DATA EXCERPTS>
[Start of Attachment]
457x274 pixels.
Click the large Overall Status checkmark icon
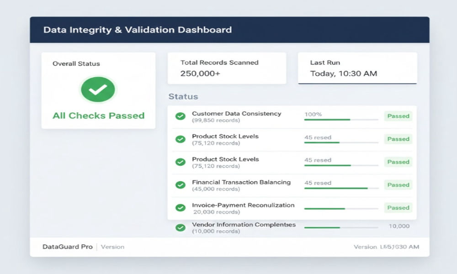coord(97,90)
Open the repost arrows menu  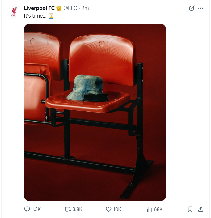point(68,209)
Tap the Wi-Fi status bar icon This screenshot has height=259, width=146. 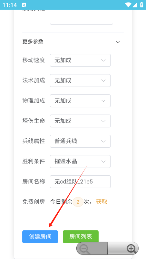128,5
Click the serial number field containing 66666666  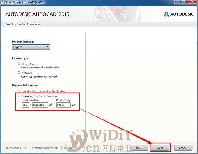point(40,105)
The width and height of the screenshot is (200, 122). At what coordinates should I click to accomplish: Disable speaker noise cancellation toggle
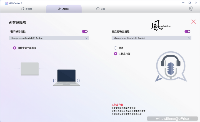(x=85, y=32)
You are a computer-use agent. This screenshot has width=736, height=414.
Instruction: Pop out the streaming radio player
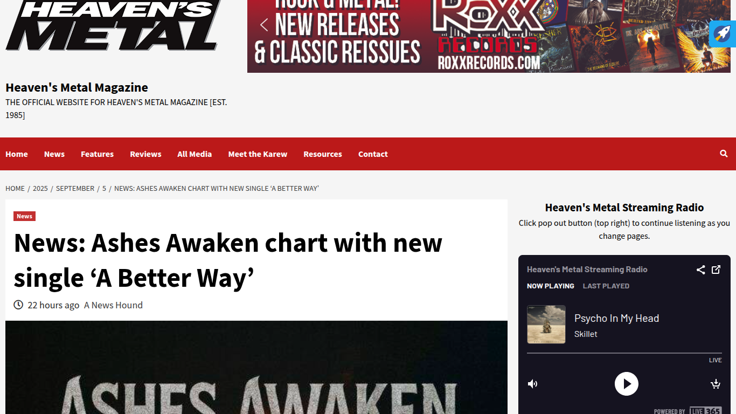pyautogui.click(x=716, y=270)
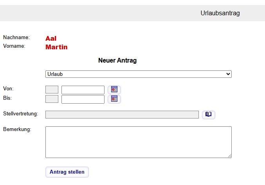Image resolution: width=265 pixels, height=185 pixels.
Task: Click the red first name Martin
Action: point(56,47)
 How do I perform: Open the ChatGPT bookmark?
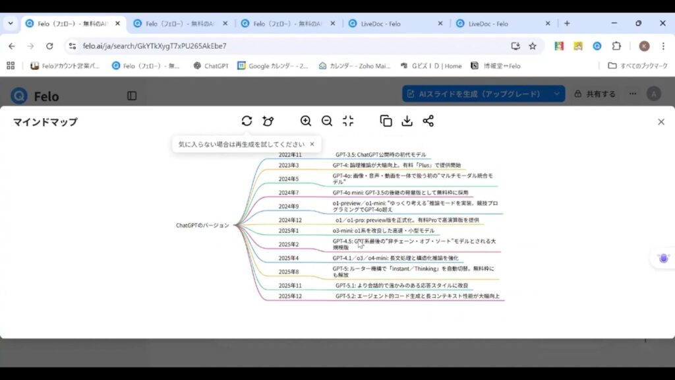210,66
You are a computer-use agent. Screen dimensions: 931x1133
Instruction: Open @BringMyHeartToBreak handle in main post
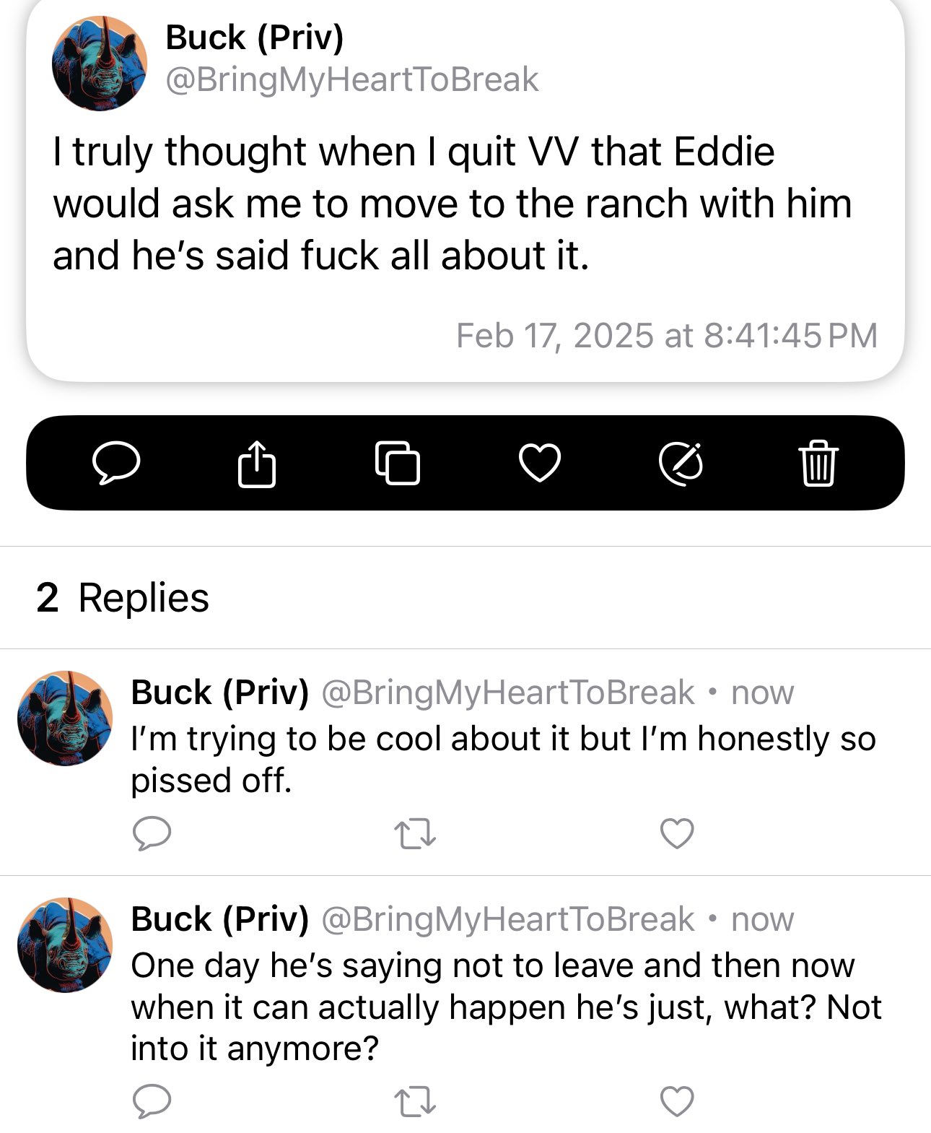point(352,79)
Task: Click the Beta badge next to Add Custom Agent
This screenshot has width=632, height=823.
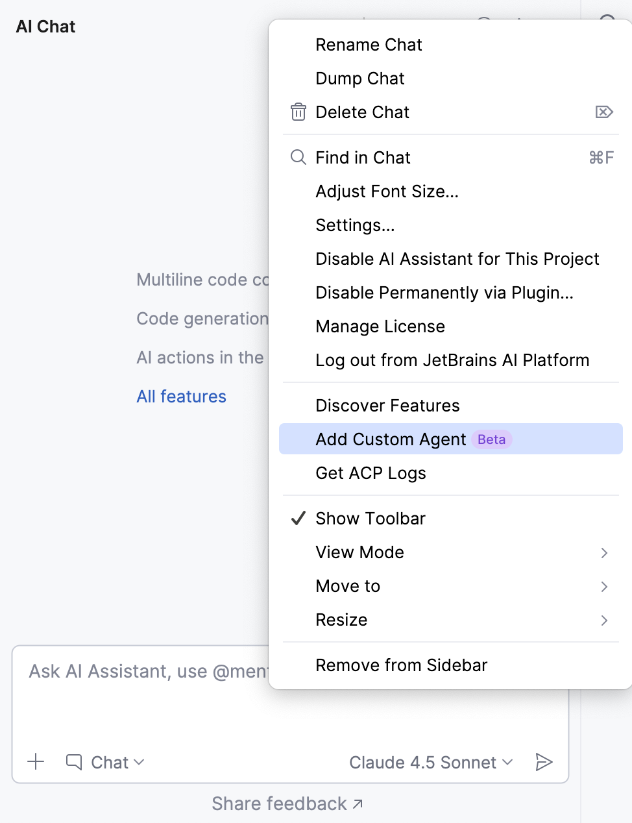Action: [x=491, y=439]
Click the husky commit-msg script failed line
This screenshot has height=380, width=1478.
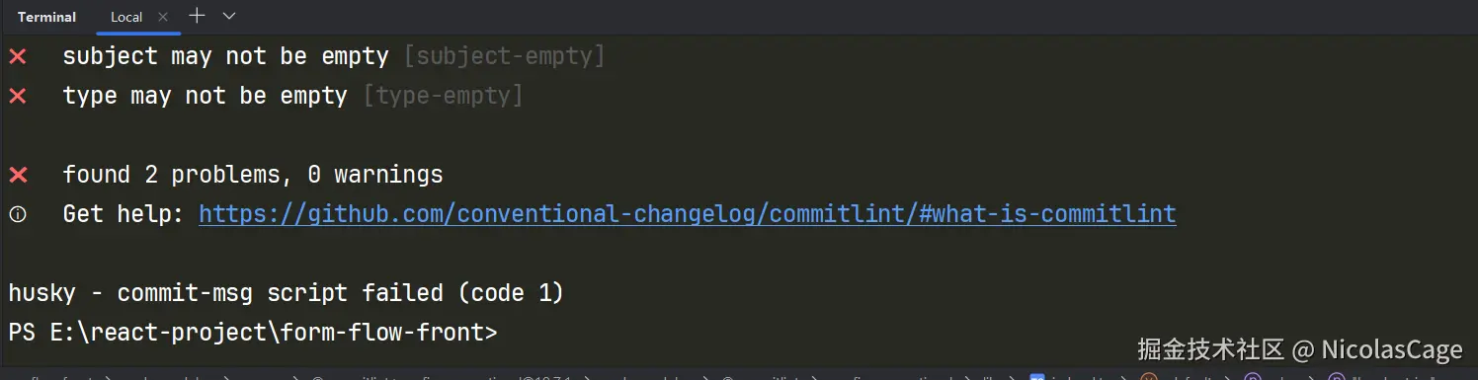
[End of Attachment]
GOAL OF THE EXERCISE>
Exclude all pictures and reproduce exactly the lines from the one containing "Task: Click the Beta" through the final line of the entries above.

EXERCISE RESPONSE>
Task: Click the Beta badge next to Add Custom Agent
This screenshot has width=632, height=823.
Action: [x=491, y=439]
Click the husky commit-msg script failed line
This screenshot has height=380, width=1478.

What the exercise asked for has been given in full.